11

I am trying to truncate a postgres destination table prior to insert, and in general, trying to fire external functions utilizing the connections already created in GLUE.

Has anyone been able to do so?

Josh Hamann
  • 123
  • 1
  • 1
  • 8
  • Possible duplicate of [Overwrite MySQL tables with AWS Glue](https://stackoverflow.com/questions/47556678/overwrite-mysql-tables-with-aws-glue) – hoaxz Dec 18 '17 at 20:15
  • 1
    Did you manage to do this? I also want to do something like this. – lilline Apr 25 '18 at 03:34

4 Answers4

16

I've tried the DROP/ TRUNCATE scenario, but have not been able to do it with connections already created in Glue, but with a pure Python PostgreSQL driver, pg8000.

  1. Download the tar of pg8000 from pypi
  2. Create an empty __init__.py in the root folder
  3. Zip up the contents & upload to S3
  4. Reference the zip file in the Python lib path of the job
  5. Set the DB connection details as job params (make sure to prepend all key names with --). Tick the "Server-side encryption" box.

Then you can simply create a connection and execute SQL.

import sys
from awsglue.utils import getResolvedOptions
from pyspark.context import SparkContext
from awsglue.context import GlueContext
from awsglue.dynamicframe import DynamicFrame
from awsglue.job import Job

import pg8000

args = getResolvedOptions(sys.argv, [
    'JOB_NAME',
    'PW',
    'HOST',
    'USER',
    'DB'
])
# ...
# Create Spark & Glue context

job = Job(glueContext)
job.init(args['JOB_NAME'], args)

# ...
config_port = 5432
conn = pg8000.connect(
    database=args['DB'], 
    user=args['USER'], 
    password=args['PW'],
    host=args['HOST'],
    port=config_port
)
query = "TRUNCATE TABLE {0};".format(".".join([schema, table]))
cur = conn.cursor()
cur.execute(query)
conn.commit()
cur.close()
conn.close()
thenaturalist
  • 787
  • 2
  • 8
  • 15
  • Actually , I did the exact steps as you mentioned, but still I am getting "No module named pg8000". Can you help me where I went wrong. P.S I got lib from https://github.com/tlocke/pg8000 – Tharsan Sivakumar Apr 24 '19 at 03:06
  • I'm also getting the same error - No module named pg8000. how did you overcome this? is there anything else need to be added? – Mahi May 01 '19 at 19:51
  • While this is good, does this guarantee transaction? Assume there is a data frame write statement after the connection, will the table still be truncated if there is some error while writing the data frame to DB? @thenaturalist – user1401472 Jul 06 '20 at 10:07
  • 2
    To use the `pg8000` module with a Glue job is now simpler. Go to 'Security configuration, script libraries, and job parameters (optional)', scroll down to 'Job Parameters' and enter `--additional-python-modules` for the key and `pg8000` for the value.. and you're done :) – Brian Wylie Jul 15 '21 at 20:35
1

After following step (4) of @thenaturalist's response,

sc.addPyFile("/home/glue/downloads/python/pg8000.zip")

import pg8000

worked for me in a development endpoint (zeppelin notebook)

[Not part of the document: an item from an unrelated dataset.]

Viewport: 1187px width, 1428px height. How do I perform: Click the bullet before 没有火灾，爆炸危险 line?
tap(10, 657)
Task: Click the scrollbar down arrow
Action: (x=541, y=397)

More info: https://docs.aws.amazon.com/glue/latest/dg/aws-glue-programming-python-libraries.html

Tejas
  • 11
  • 1
1

To clarify @thenaturalist instructions for the zip as I still struggled with this


Download the tar.gz of pg8000 from pypi.org and extract.
Zip the contents so you have the below structure

pg8000-1.15.3.zip
|
| -- pg8000 <dir>
    | -- __init__.py
    | -- _version.py <optional>
    | -- core.py

Upload to s3 and then you should be able to just do a simple import pg8000.

NOTE: scramp is also required at the moment so follow the same procedure as above to include the scramp module. But you don't need to import it.

John B
  • 1,129
  • 14
  • 23
1

data=spark.sql(sql)
conf = glueContext.extract_jdbc_conf("jdbc-commerce")
data.write \
    .mode('overwrite') \
    .format("jdbc") \
    .option("url", conf['url']) \
    .option("database", 'Pacvue_Commerce') \
    .option("dbtable", "dbo.glue_1") \
    .option("user", conf['user']) \
    .option('truncate','true') \
    .option("password", conf['password']) \
    .save()

glue api not support , but spark api support.

jdbc-commerce is your connection name at crawl. use extract_jdbc_conf to get url、username and password.

user2408678
  • 99
  • 1
  • 2